# Reliability, Capacity, Maps

##

### 33) Incident RCA (Root Cause Analysis) — serving & pipeline reliability

* **Trigger**

  * Any of: production SLO/SLA breach (latency, error rate), safety predicate trip, anomaly alert from monitoring/drift (#25), simulation regression from pre-prod, canary rollback, repeated pipeline failures, or on-call/PagerDuty page.
  * Scheduled post-incident review within 72 hours for any SEV-1/SEV-2.

* **Inputs**

  * **Telemetry & traces:** CloudWatch metrics/logs, OpenSearch logs, Prometheus/Grafana dashboards, AWS X-Ray/Jaeger traces, NVML/DCGM GPU telemetry, feature-store freshness metrics.
  * **Change context:** Deployment events (Git SHA, container digest, config/flag deltas), model registry history (candidate → staging → prod), feature definitions, safety predicate versions.
  * **Data signals:** Request samples, mispredictions flagged by online validators, user-reported issues, shadow-mode diffs, recent drift reports.
  * **Artifacts:** Last successful build/run logs, canary analysis reports, A/B analysis, W\&B run metadata.
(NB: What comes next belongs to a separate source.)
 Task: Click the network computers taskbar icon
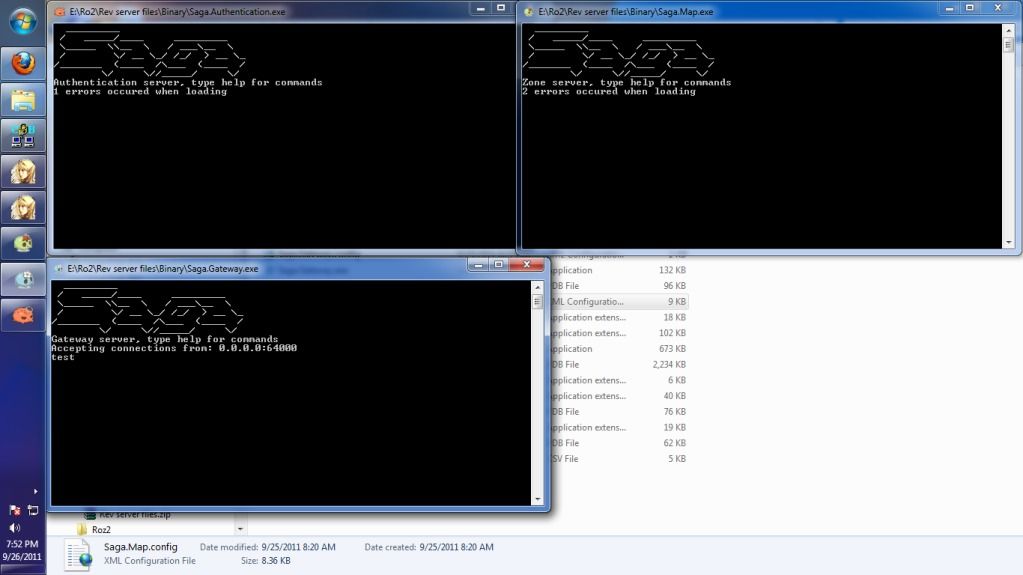pos(22,134)
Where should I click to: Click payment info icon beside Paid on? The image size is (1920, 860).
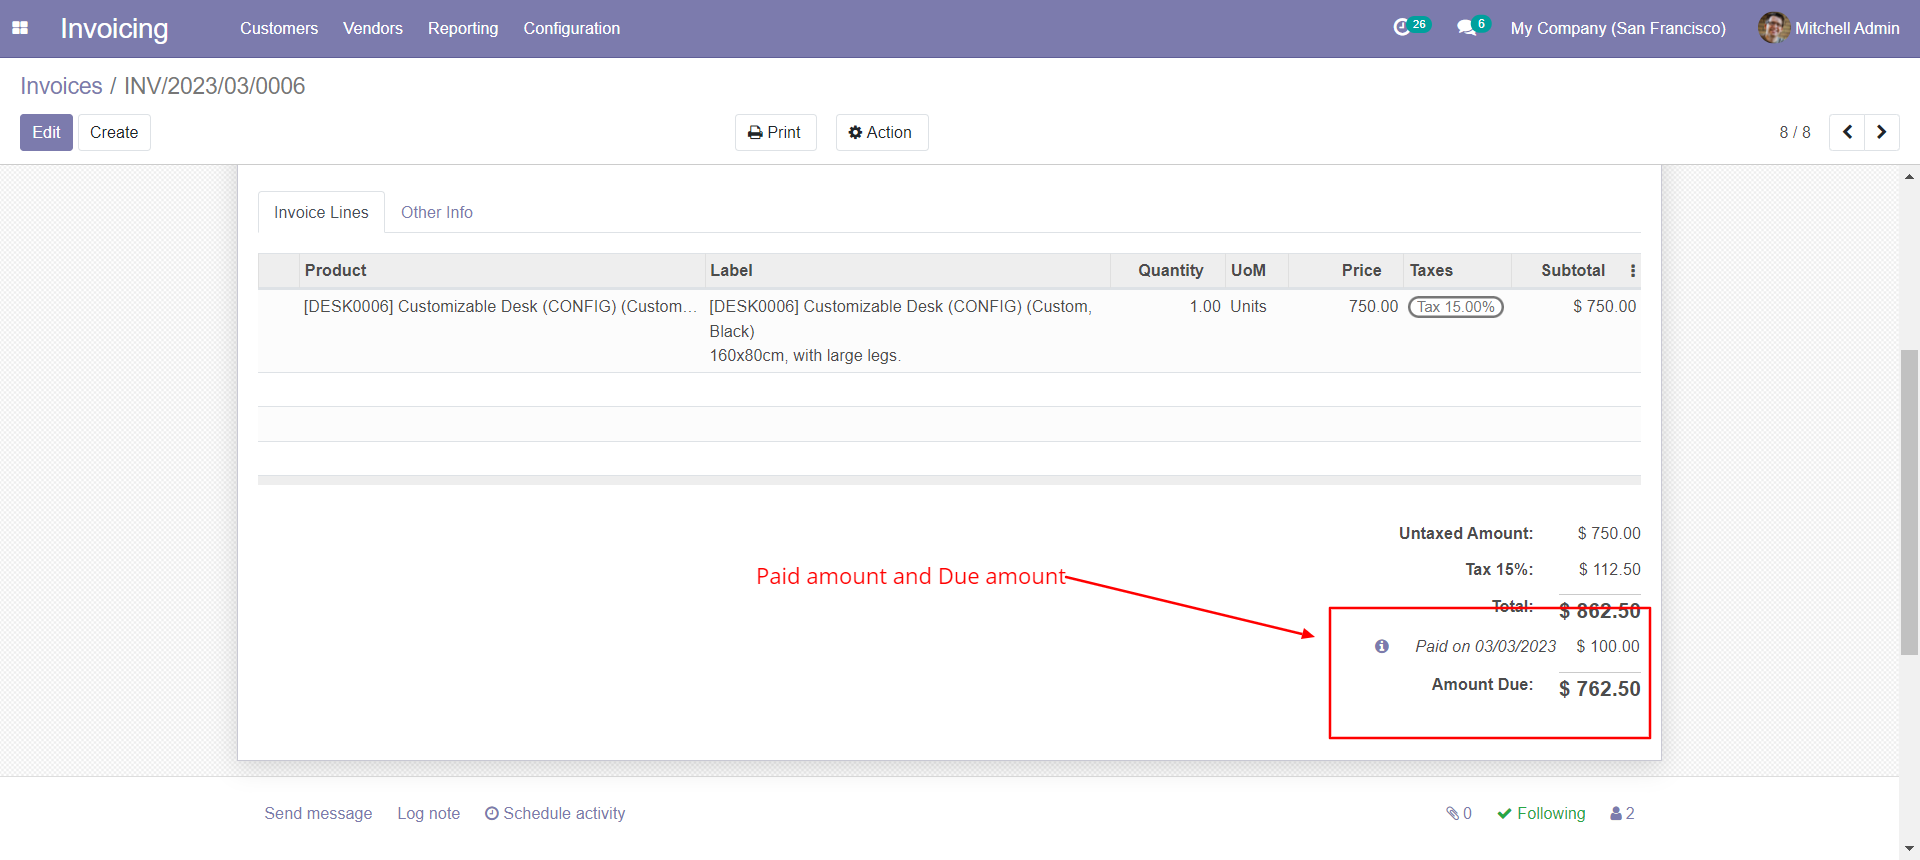coord(1382,646)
* **Steps (with testing/validation)**

  * **Immediate triage (T+0 to T+30min)**

    * Declare incident, assign IC (incident commander) and scribe; set severity; start timeline.
    * Freeze risky changes (deployment lock) and **engage runbooks** (safe rollback primitives).
    * Capture **context snapshot** automatically: last N deploys, feature-flag changes, top error signatures, p99/p999 latency delta, affected tenants/regions.
  * **Stabilize**

    * Execute **rollback or traffic shift** to last-good model/service (canary controller); validate health via smoke tests and golden synthetic checks (known-request replay must pass).
    * If feature-store or data pipeline is culprit: fail over to **degraded mode** (fallback features, cached responses, or heuristic policy).
  * **Data capture for forensics**

    * Quarantine a redacted sample of failing requests, feature vectors, and predictions (S3 `governance/incidents/<id>/samples/`); include traces, safety decisions, and model confidences.
    * Preserve relevant logs via export (CloudWatch → S3), pin dashboards.
  * **Hypothesis-driven analysis**

    * **Change correlation:** identify first bad time; align with **any change** (code, model, config, data). Use change-point detection on KPIs to narrow window.
    * **Reproduction:** re-run failing requests in a **deterministic container** with the exact model+flags; compare to last-good; run side-by-side diff.
    * **Dependency check:** upstream (feature freshness, schema drift), downstream (clients, map service).
    * **Model-centric probes:** calibration curves on failing slice, confusion matrix deltas, SHAP drift vs. baseline, feature importance changes.
  * **Root cause determination**

    * Classify: **Code defect**, **Model regression**, **Config/flag error**, **Data/feature drift**, **Infra capacity** (noisy neighbor, GPU ECC, throttling), **Map/trigger policy**.
    * Quantify blast radius (requests, segments, geos), cost impact, safety impact.
  * **Corrective & Preventive Actions (CAPA)**

    * Immediate fix (patch, hotfix, config revert), plus **long-term guardrail** (test, monitor, lint rule, rollout constraint).
    * Create **issue tickets** with owners & due dates. Integrate with CI gates (e.g., block deploy if schema version mismatch).
  * **Validation**

    * Post-fix **replay**: reproduce pre-incident failing cases → verify pass; run targeted load to confirm capacity headroom.
    * Add **new regression tests** (golden scenario) to simulation and eval suites; require pass before future promotions.
  * **Postmortem**

    * Write blameless RCA using template (5 Whys, fishbone); include timeline, contributing factors, detection gaps, MTTR/MTTD.
    * Review in weekly reliability review; track action items to closure.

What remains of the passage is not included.